## WHAT THIS TASK INVOLVES
Word for word, transcribe the data below.

## Extracted records
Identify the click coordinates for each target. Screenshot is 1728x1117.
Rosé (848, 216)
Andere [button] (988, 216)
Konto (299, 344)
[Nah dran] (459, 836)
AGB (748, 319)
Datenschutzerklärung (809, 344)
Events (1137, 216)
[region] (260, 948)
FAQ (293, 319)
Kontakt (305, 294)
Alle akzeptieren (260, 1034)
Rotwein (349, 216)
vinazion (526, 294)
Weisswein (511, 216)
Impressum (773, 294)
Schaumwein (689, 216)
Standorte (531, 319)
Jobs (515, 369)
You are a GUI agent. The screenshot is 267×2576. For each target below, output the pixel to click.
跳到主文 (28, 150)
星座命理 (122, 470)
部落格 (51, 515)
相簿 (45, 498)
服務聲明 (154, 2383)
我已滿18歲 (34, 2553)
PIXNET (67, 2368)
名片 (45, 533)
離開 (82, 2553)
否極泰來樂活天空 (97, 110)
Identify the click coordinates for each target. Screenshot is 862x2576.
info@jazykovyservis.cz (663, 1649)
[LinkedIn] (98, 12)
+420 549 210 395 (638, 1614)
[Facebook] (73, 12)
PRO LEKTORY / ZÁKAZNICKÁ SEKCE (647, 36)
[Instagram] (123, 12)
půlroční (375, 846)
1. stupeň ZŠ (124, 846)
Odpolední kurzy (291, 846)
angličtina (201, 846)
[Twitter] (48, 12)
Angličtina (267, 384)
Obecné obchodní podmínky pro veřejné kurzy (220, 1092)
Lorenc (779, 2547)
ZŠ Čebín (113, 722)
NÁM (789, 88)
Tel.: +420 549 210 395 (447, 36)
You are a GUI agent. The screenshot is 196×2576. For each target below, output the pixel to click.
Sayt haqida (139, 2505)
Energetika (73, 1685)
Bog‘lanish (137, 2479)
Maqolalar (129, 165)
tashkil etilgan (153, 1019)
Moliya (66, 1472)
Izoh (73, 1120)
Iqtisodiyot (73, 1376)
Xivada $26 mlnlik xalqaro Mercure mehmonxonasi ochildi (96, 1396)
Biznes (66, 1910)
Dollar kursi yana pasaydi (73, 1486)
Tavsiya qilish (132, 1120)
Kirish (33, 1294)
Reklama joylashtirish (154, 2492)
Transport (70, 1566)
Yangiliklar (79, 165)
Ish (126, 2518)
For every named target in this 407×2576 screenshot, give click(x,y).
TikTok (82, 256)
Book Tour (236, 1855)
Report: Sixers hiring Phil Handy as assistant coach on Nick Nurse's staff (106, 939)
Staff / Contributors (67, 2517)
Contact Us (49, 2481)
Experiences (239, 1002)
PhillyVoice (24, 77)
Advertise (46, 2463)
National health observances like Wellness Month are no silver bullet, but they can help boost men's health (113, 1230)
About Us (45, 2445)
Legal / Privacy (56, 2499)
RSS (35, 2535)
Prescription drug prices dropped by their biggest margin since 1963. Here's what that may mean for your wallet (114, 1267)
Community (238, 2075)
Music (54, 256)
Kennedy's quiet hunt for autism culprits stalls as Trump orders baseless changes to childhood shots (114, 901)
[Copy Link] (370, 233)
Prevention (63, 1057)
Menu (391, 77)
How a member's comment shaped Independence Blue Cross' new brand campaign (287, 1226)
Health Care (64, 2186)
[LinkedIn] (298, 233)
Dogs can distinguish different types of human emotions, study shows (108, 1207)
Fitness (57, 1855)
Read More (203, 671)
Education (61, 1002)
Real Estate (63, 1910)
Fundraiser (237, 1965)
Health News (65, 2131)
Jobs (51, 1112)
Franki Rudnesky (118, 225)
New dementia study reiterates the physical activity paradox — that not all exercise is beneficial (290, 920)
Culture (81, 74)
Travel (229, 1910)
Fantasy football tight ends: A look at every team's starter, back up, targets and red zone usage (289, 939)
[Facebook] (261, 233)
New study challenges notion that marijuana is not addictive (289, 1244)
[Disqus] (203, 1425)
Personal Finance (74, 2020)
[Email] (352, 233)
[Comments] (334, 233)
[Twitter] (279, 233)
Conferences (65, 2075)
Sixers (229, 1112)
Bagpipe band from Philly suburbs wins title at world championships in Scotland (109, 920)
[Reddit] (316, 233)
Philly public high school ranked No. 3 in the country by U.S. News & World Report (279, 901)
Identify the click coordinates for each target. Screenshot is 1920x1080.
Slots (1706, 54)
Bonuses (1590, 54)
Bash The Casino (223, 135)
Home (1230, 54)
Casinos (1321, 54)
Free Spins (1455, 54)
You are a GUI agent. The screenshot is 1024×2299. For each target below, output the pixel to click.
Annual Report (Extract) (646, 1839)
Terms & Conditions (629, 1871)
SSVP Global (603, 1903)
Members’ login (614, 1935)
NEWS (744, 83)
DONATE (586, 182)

## TASK RESULT
Identify the click coordinates for each target. Screenshot is 1728x1117.
Rosé (848, 216)
Andere [button] (988, 216)
Konto (299, 344)
[Nah dran] (459, 836)
AGB (748, 319)
Datenschutzerklärung (809, 344)
Events (1137, 216)
[region] (260, 948)
FAQ (293, 319)
Kontakt (305, 294)
Alle akzeptieren (260, 1034)
Rotwein (349, 216)
vinazion (526, 294)
Weisswein (511, 216)
Impressum (773, 294)
Schaumwein (689, 216)
Standorte (531, 319)
Jobs (515, 369)
You are a GUI agent. The screenshot is 267×2576. For each target below, output the pixel to click.
跳到主文 (28, 150)
星座命理 (122, 470)
部落格 (51, 515)
相簿 (45, 498)
服務聲明 (154, 2383)
我已滿18歲 (34, 2553)
PIXNET (67, 2368)
名片 (45, 533)
離開 (82, 2553)
否極泰來樂活天空 (97, 110)
Identify the click coordinates for each target. Screenshot is 862x2576.
info@jazykovyservis.cz (663, 1649)
[LinkedIn] (98, 12)
+420 549 210 395 (638, 1614)
[Facebook] (73, 12)
PRO LEKTORY / ZÁKAZNICKÁ SEKCE (647, 36)
[Instagram] (123, 12)
půlroční (375, 846)
1. stupeň ZŠ (124, 846)
Odpolední kurzy (291, 846)
angličtina (201, 846)
[Twitter] (48, 12)
Angličtina (267, 384)
Obecné obchodní podmínky pro veřejné kurzy (220, 1092)
Lorenc (779, 2547)
ZŠ Čebín (113, 722)
NÁM (789, 88)
Tel.: +420 549 210 395 (447, 36)
You are a GUI agent. The screenshot is 196×2576. For each target below, output the pixel to click.
Sayt haqida (139, 2505)
Energetika (73, 1685)
Bog‘lanish (137, 2479)
Maqolalar (129, 165)
tashkil etilgan (153, 1019)
Moliya (66, 1472)
Izoh (73, 1120)
Iqtisodiyot (73, 1376)
Xivada $26 mlnlik xalqaro Mercure mehmonxonasi ochildi (96, 1396)
Biznes (66, 1910)
Dollar kursi yana pasaydi (73, 1486)
Tavsiya qilish (132, 1120)
Kirish (33, 1294)
Reklama joylashtirish (154, 2492)
Transport (70, 1566)
Yangiliklar (79, 165)
Ish (126, 2518)
For every named target in this 407×2576 screenshot, give click(x,y).
TikTok (82, 256)
Book Tour (236, 1855)
Report: Sixers hiring Phil Handy as assistant coach on Nick Nurse's staff (106, 939)
Staff / Contributors (67, 2517)
Contact Us (49, 2481)
Experiences (239, 1002)
PhillyVoice (24, 77)
Advertise (46, 2463)
National health observances like Wellness Month are no silver bullet, but they can help boost men's health (113, 1230)
About Us (45, 2445)
Legal / Privacy (56, 2499)
RSS (35, 2535)
Prescription drug prices dropped by their biggest margin since 1963. Here's what that may mean for your wallet (114, 1267)
Community (238, 2075)
Music (54, 256)
Kennedy's quiet hunt for autism culprits stalls as Trump orders baseless changes to childhood shots (114, 901)
[Copy Link] (370, 233)
Prevention (63, 1057)
Menu (391, 77)
How a member's comment shaped Independence Blue Cross' new brand campaign (287, 1226)
Health Care (64, 2186)
[LinkedIn] (298, 233)
Dogs can distinguish different types of human emotions, study shows (108, 1207)
Fitness (57, 1855)
Read More (203, 671)
Education (61, 1002)
Real Estate (63, 1910)
Fundraiser (237, 1965)
Health News (65, 2131)
Jobs (51, 1112)
Franki Rudnesky (118, 225)
New dementia study reiterates the physical activity paradox — that not all exercise is beneficial (290, 920)
Culture (81, 74)
Travel (229, 1910)
Fantasy football tight ends: A look at every team's starter, back up, targets and red zone usage (289, 939)
[Facebook] (261, 233)
New study challenges notion that marijuana is not addictive (289, 1244)
[Disqus] (203, 1425)
Personal Finance (74, 2020)
[Email] (352, 233)
[Comments] (334, 233)
[Twitter] (279, 233)
Conferences (65, 2075)
Sixers (229, 1112)
Bagpipe band from Philly suburbs wins title at world championships in Scotland (109, 920)
[Reddit] (316, 233)
Philly public high school ranked No. 3 in the country by U.S. News & World Report (279, 901)
Identify the click coordinates for each target. Screenshot is 1920x1080.
Slots (1706, 54)
Bonuses (1590, 54)
Bash The Casino (223, 135)
Home (1230, 54)
Casinos (1321, 54)
Free Spins (1455, 54)
You are a GUI agent. The screenshot is 1024×2299. For each target below, output the pixel to click.
Annual Report (Extract) (646, 1839)
Terms & Conditions (629, 1871)
SSVP Global (603, 1903)
Members’ login (614, 1935)
NEWS (744, 83)
DONATE (586, 182)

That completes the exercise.